Silver bullets

silverbullet

In folklore, a bullet cast from silver is often the only weapon that is effective against a werewolf, witch, or other monsters.

https://en.wikipedia.org/wiki/Silver_bullet

I’m not sure how many of us in tech are hunting werewolves, witches, or monsters, but there are A LOT of us looking for silver bullets. Take one look around at the world of software development and operations today and it’s baffling. A perfect example of what I’m talking about can be found in this CircleCI blog post, which sounds like nonsense but actually sums up the current state of software development and operations quite nicely. Maybe we’re not looking for silver bullets. Maybe we’re looking for the gold bullet, then the platinum bullet, then we move onto missiles, bombs, etc. It never ends.

I’m not talking about the evolution of technology as a whole. We have a desire to always learn and progress. What we have in software development and operations today is a hyper spin cycle of the next shiny object. Very little of it gets mature enough before it’s thrown out in favor of the new-new silver bullet. Unlike the last silver bullet, this one will kill werewolves AND witches. If you’re a software engineer caught up in this never ending hype you can find yourself using all the latest and hottest tech with so much complexity it will melt the minds of mere mortals.

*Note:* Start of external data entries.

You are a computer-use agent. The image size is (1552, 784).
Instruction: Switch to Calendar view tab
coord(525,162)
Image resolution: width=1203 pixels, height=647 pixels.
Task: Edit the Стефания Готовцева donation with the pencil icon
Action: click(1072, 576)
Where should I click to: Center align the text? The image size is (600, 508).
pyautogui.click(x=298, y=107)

This happens rather easily because the hottest tech often comes from companies like Google, Facebook, Netflix, etc. who are solving extremely large and complex problems. They are generously (and often strategically) open sourcing a lot of that work, which turns into the hottest tech of the month club. But most of us are not solving problems at that scale. When we take their tech and apply it to our problem we can easily find ourselves with a lot of moving parts when only a few would likely suffice for our problems. Multiply this problem by the output of the firehose of “innovation” happening. I put innovation in quotes because what comes to us in the guise of innovation is often a company’s hope to ever so slightly improve upon a good enough solution and take away market share in the process. Even when there is legit innovation, the benefits of adopting a brand new stack or even layer in the stack are questionable when weighed against building upon a solid foundation.

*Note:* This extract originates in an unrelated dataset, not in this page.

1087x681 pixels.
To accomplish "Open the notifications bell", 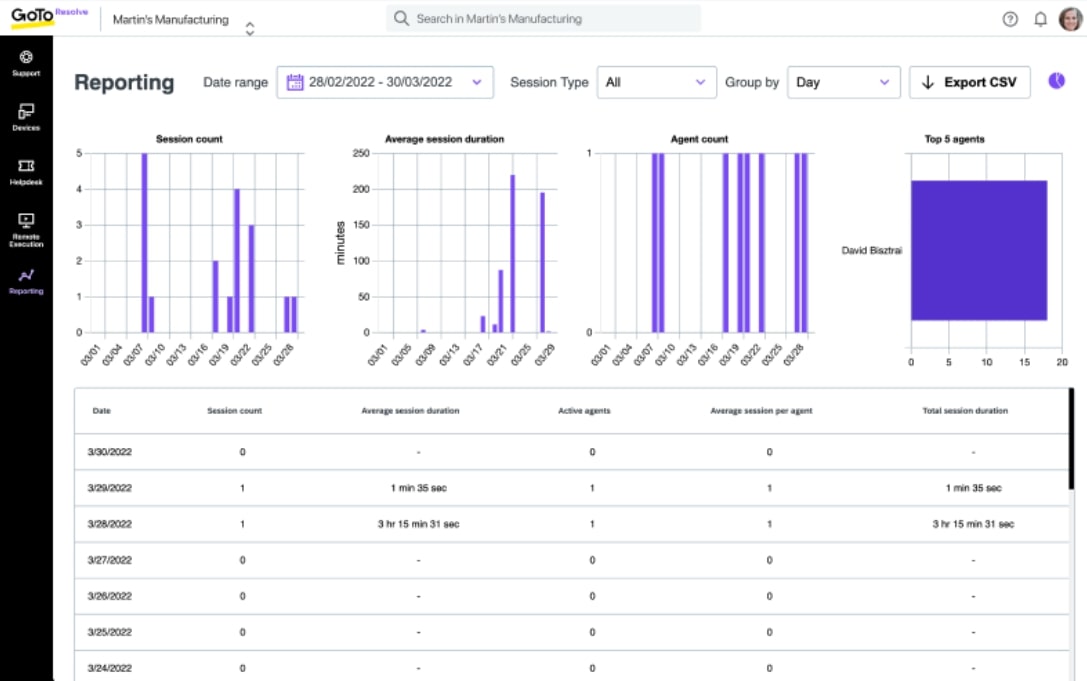I will (1040, 19).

Again, to get the best grasp of what I’m referring to, read the CircleCI blog post. It’s short, funny, and maddening all at once. We need to stop the never ending pursuit of the silver bullet and figure out a more sustainable way to build great services people find value in. Otherwise, I’m afraid we’re spending too much of our time porting or, worse, figuring out how to port existing stuff that works well onto something that is now deemed “better”.